Prowrestling.net reader Josh Fisher attended Monday's WWE Raw in Greenville, South Carolina and sent the following report.
This was the absolute worst wrestling experience I have had in my life. When I found out about the show, I was excited and purchased a pair of tickets for me and my best friend. We had never attended a Raw show before but have attended many house shows over the years. On the seating chart, our seats appeared to be halfway between the ring and the Titan-Tron and stage in the lower bowl. We booked a hotel to stay overnight because we traveled out of state about three and a half hours to the show.
When we arrived at the arena and found our seats, we were extremely disappointed, along with everyone in our section. The arena staff informed us that earlier in the day, WWE changed the stage configuration because the arena had not sold out, and they moved the stage area and the Titan-Tron forward to compensate how the show would look on TV, and completely blocked our section of the entire stage and walkway to the ring. WWE then had a few relocation tickets that fans in the section could exchange and move to an empty seat, but there were many who were turned away, myself included. Families of five and six were so angry they left. My friend and I left after trying to find seats there we could watch the show for two hours.
Part of attending a live show is the experience and to be able to participate. If you cannot see the show, why stay? I could have stayed at home and saved some money by watching it on TV. The only way we could really see what was happening was by craning our necks upward to the arena display.
After complaining to numerous staff officials trying to get better seats, we were informed by an arena supervisor that WWE made the call that morning to push the stage forward to make the arena appear to be a "sold out crowd" on television. WWE had also given 70 people special status to be "seat fillers" for the night. If a seat filler saw an empty seat on the side being filmed, they were to immediately fill it to keep up the appearance of the "sold out jam packed arena."
They also had forbidden the arena to sell any tickets for several sections and boxes, because it would have spread the crowd out more than WWE wanted. There were three entirely empty sections on the hard camera side of the arena that could have been filled by everyone from our section that was affected by this change. Instead, WWE chose to ignore their fans to protect their take at the gate and present the illusion of a full show.

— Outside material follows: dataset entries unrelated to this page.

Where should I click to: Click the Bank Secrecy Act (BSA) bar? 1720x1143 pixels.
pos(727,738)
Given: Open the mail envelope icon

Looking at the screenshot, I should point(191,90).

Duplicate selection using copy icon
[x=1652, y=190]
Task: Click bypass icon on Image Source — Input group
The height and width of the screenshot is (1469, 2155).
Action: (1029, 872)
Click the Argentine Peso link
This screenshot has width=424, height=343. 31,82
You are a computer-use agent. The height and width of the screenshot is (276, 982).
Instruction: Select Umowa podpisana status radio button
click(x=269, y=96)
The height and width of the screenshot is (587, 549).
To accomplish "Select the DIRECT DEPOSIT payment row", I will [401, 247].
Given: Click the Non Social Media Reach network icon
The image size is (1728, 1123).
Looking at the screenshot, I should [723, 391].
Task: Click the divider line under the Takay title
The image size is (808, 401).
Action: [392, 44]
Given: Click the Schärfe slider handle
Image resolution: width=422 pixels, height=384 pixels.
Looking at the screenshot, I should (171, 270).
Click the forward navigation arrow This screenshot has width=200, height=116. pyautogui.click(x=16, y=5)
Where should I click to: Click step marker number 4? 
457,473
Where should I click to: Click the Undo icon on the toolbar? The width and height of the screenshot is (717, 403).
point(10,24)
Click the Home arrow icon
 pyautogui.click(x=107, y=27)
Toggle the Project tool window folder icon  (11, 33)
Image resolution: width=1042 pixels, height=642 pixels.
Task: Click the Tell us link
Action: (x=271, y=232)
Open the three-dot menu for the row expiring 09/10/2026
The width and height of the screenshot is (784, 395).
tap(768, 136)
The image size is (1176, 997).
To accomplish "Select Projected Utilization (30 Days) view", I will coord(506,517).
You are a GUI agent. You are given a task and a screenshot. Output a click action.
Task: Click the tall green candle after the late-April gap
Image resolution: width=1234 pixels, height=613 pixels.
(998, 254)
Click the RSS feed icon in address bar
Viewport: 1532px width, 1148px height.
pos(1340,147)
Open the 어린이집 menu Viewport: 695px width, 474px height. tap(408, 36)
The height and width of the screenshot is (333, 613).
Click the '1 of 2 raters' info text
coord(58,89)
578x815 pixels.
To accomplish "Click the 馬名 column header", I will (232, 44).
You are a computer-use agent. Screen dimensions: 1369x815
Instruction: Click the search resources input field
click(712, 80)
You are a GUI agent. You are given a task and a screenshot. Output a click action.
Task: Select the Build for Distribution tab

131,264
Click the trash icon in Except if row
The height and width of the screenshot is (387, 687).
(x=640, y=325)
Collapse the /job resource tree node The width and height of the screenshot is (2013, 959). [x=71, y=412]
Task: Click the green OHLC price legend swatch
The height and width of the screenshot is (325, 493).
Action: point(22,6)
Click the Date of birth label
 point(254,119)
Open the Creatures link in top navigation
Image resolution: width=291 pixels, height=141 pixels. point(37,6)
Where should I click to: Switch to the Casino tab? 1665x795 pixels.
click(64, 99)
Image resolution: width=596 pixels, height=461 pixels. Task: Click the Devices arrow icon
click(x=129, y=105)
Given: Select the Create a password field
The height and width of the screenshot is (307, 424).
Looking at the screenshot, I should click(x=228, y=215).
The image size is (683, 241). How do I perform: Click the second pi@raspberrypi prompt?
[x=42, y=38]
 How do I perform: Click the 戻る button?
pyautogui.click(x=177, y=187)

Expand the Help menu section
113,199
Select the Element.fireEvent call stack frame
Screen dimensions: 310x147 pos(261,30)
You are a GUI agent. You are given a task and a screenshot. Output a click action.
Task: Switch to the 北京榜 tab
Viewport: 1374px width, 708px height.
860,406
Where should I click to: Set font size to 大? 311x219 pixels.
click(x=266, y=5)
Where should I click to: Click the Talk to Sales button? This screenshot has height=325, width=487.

I am completely disgusted.
And the best part, the arena supervisor informed me that the WWE rents the building. They also collect 100 percent or all merchandise sales, ticket sales, and they receive 50 percent of all concession sales, even though they do not provide the concessions. He explained that they can actually lose money if enough food was sold. On top of that, even though we could not see the show from our vantage point and could not be relocated, we were denied a refund. Thank you WWE for the worst wrestling experience for this lifelong fan.